The International Organization for Standardization published its own model of a layered network similar to CYCLADES, but created for more general use. From this effort, the Open Systems Interconnection model was developed. The model was extremely comprehensive,  separating the transmission of data into seven layers, the Physical Layer, the Data Link Layer, the Network Layer, the Transport Layer, the Session Layer, the Presentation Layer, and the Application Layer. The OSI Model is the precursor to the TCP/IP Protocol stack.

The Defense Advanced Research Projects Agency had in the meantime been attempting to develop a network of its own, and in the process developed its own set of goals and innovations. Afterwards, the researchers at DARPA would also adopt the ideas and advancements of the other prototypical networks worldwide, and create the precursor that would grow into the internet itself, the ARPANET.

The two most influential men at DARPA were Robert Taylor and Lawrence Roberts. Taylor wanted all the various research groups around the world to work together so information would be shared, redundancy reduced, and costs reduced. Lawrence Roberts was responsible for a number of design decisions that would lead to the robust qualities of the ARPANET. Roberts made the decision to use packet switching as opposed to circuit switching in the ARPANET, despite opposition. The only other well proven US information network of its kind was telephone lines, which used circuit switching. Despite the development of a packet switching network at the NPL in England as well as the development of the CYCLADES network, packet switching posed a real risk to the project due to its new technology status. In addition, Roberts also planned on the ARPANET being a distributed network, mirroring the ideas of Paul Baran and Louis Pouzin. The goal was to reduce transmission costs, increase reliability, and create an extendable network.

The BBN IMP team

In order for DARPA to protect their rather expensive computers from necessary hardware alterations or from using the new network, they invented a computer interface between a theoretical end node on the network and the network at large. This became known as an Interface Message Processor, or an IMP. The IMP was dedicated to handling all in bound and out bound network traffic from its node as well as act as a user interface to the mainframe, similar to a router. Also developed at DARPA were the various networking protocols that would be used to control data flow across the networks. This began with the Network Control Protocol or NCP and offered the ability to move packets to a defined destination. This would later be replaced by the more useful Transmission Control Protocol or TCP. TCP integrated the ability to send and receive acknowledgements for packets. In this way, end nodes could guarantee the success of packet transfer as opposed to the network, paralleling the line of thinking that created CYCLADES. TCP would again evolve into an even more comprehensive protocol after DARPA adopted the Open Systems Interconnection reference model into their protocol. The result was the Internet Protocol Suite or TCP/IP.
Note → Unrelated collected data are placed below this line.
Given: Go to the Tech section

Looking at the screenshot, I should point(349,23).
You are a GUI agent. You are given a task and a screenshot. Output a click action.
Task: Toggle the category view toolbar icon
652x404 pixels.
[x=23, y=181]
DARPA and the creators of the internet had finally accomplished what they set out to do, and even more. Without these men and DARPA, it is unimaginable how much longer it would have taken for us to get to the point we are today.

Molders of the Internet

The molders of the Internet were most surprisingly the users. Users, most of which were computer scientists, often turned into the developers and it was generally encouraged. The beginnings of ARPANET was not an easy time, the network was still largely unsupported and had nodes that still couldn't quite figure out what the network was for. There were a multitude of hurdles that stood in the way of users joining ARPANET. For starters, to have an ARPANET node installed at your location the price was anywhere from $55,000 to $107,000. Even then, all the support that was provided came in the form of a manual describing how to configure the network, a task that could keep an expert computer scientist occupied for a year. For the non-tech savvy, it was near impossible to use the network. In response, hosts who needed users attracted them by providing support and easier to understand tutorials.

Many of the users also envisioned that this model of networking would allow for the realization of all of the world's computing being handled by mainframes that people connected to remotely. However, due to reliability and raw speed issues, many users instead resorted to simply copying programs from host computers and running the software on their own systems. The network did provide unusual solutions to certain problems though, such as the transferring of data from computer to computer within a local area network. This was first heavily utilized at MIT where staff and students would use the local network to transfer files instead of walking from computer to computer with their magnetic tape.

ARPANET users banded together forming groups such as USING to demand more functionality and better support from ARPA. This was successful for a period of time until ARPA moderators felt that they were no longer in control of their network. In the light of being seen as a group that was merely bending to the will of a group of users they locked out USING from demanding more user functionality and hampered the efforts of individual users developing their own products to use on the network. BBN was extremely proactive when it came to matters of network maintenance and general improvements upon existing functionality. They were more resistant to demands for new functionality, especially ones that would increase their already large management task list.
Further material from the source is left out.